Écrire est une job de jour
Angle mort

Écrire est une job de jour

D'emblée, je félicite Gil Courtemanche pour son geste. Fidèle à ses paroles, il a refusé d'être finaliste à des prix commandités par une filiale de Quebecor, et ce, afin de soutenir la cause des employés en lock-out d'une autre filiale de Quebecor. Bravo.

C'est tout ce que j'aurais eu à dire si l'auteur de Je ne veux pas mourir seul s'était contenté d'un simple coup d'éclat n'impliquant que lui-même. Or, il a décidé d'inviter les autres finalistes aux Grands Prix littéraires Archambault à imiter son doigt d'honneur envers l'empire Quebecor.

Il aura ainsi forcé ses collègues écrivains à prendre position sur un sujet qui ne les concerne pas. Ces derniers n'ont d'ailleurs pas apprécié, et Nathalie Petrowski s'est empressée de conclure que le donquichottisme au sein de la faune littéraire était en déroute.

Une semaine plus tard, l'auteur de La Canicule des pauvres, Jean-Simon Desrochers, après avoir déploré "les dommages collatéraux de la vertu" de Courtemanche, s'engageait (s'il gagnait) à verser sa bourse de 10 000 $ aux lock-outés du Journal de Montréal.

J'aimerais ne pas y voir de l'opportunisme; je n'y arrive pas. On l'invitera probablement à Christiane Charette, et peut-être à Tout le monde en parle (qui sait?). Son geste lui vaudra une deuxième tournée médiatique pour un roman paru il y a un an. Tant mieux pour lui.

D'autant plus que s'il advenait qu'il gagne, je n'imagine pas un puissant syndicat en lock-out accepter son don. Ce serait comme un fumeur qui accepterait du feu de la petite fille aux allumettes.

▸ **Données sur les éléments et l'emplacement du texte**:
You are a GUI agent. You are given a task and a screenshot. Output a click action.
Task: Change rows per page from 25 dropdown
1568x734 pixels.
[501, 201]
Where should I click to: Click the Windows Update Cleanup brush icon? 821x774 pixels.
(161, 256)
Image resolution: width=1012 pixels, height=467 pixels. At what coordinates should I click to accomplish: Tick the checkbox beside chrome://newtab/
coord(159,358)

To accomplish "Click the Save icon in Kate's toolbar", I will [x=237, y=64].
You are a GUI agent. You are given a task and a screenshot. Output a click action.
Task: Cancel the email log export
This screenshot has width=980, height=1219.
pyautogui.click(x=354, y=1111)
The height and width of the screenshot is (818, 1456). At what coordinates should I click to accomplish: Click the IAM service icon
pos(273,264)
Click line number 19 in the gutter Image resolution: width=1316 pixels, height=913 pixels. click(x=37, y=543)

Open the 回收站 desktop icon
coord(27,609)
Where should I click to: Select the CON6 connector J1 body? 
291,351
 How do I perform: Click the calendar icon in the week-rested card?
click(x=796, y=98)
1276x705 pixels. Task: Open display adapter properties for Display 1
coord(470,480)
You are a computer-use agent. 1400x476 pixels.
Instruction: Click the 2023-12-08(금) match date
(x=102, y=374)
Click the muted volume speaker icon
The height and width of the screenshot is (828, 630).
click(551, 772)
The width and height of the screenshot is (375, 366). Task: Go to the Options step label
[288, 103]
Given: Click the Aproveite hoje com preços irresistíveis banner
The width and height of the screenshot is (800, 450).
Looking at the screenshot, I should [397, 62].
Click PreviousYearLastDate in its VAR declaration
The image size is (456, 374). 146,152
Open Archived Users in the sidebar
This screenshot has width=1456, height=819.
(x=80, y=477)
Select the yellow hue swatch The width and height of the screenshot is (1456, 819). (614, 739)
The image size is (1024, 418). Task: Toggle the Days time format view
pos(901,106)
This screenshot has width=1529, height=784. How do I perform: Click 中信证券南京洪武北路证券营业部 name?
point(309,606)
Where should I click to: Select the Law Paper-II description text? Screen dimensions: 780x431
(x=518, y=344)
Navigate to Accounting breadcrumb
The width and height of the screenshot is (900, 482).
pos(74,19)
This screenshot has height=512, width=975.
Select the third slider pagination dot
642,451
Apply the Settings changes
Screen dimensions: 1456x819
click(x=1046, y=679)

▸ **Problèmes à résoudre**:
**a)** Pouvez-vous reprendre le passage de la chronique allant de « D'emblée, je félicite » jusqu'à « de Quebecor. Bravo. », en substituant « Chapeau » à « Bravo » ?
**b)** Pouvez-vous convertir en tableau Markdown, avec les colonnes « N° » et « Ligne », les lignes des enregistrements allant de celle qui contient « Where should I click to: Select the CON6 » jusqu'à celle qui contient « coord(470,480) », sans les lignes vides ?
La chronique et les enregistrements constituent deux documents indépendants.

▸ **Solutions par tâche**:
**a)**
D'emblée, je félicite Gil Courtemanche pour son geste. Fidèle à ses paroles, il a refusé d'être finaliste à des prix commandités par une filiale de Quebecor, et ce, afin de soutenir la cause des employés en lock-out d'une autre filiale de Quebecor. Chapeau.

**b)**
| N° | Ligne |
|---|---|
| 1 | Where should I click to: Select the CON6 connector J1 body?  |
| 2 | 291,351 |
| 3 |  How do I perform: Click the calendar icon in the week-rested card? |
| 4 | click(x=796, y=98) |
| 5 | 1276x705 pixels. Task: Open display adapter properties for Display 1 |
| 6 | coord(470,480) |